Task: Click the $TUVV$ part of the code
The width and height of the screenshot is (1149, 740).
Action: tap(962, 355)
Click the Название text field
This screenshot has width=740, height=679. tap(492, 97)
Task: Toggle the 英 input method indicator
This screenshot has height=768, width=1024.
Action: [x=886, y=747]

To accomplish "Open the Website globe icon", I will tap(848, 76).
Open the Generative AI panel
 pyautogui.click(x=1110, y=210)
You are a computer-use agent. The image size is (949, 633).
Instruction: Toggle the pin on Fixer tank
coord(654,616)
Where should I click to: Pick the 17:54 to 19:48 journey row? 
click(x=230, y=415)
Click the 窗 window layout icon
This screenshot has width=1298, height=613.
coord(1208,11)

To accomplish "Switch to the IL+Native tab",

....

With the line that contains "Task: Toggle the 英 input method indicator" as your start, reproduce the data above exactly through its last line, and nothing before that start.

_Response for this exercise_:
Task: Toggle the 英 input method indicator
This screenshot has height=768, width=1024.
Action: [x=886, y=747]

To accomplish "Open the Website globe icon", I will tap(848, 76).
Open the Generative AI panel
 pyautogui.click(x=1110, y=210)
You are a computer-use agent. The image size is (949, 633).
Instruction: Toggle the pin on Fixer tank
coord(654,616)
Where should I click to: Pick the 17:54 to 19:48 journey row? 
click(x=230, y=415)
Click the 窗 window layout icon
This screenshot has width=1298, height=613.
coord(1208,11)

To accomplish "Switch to the IL+Native tab",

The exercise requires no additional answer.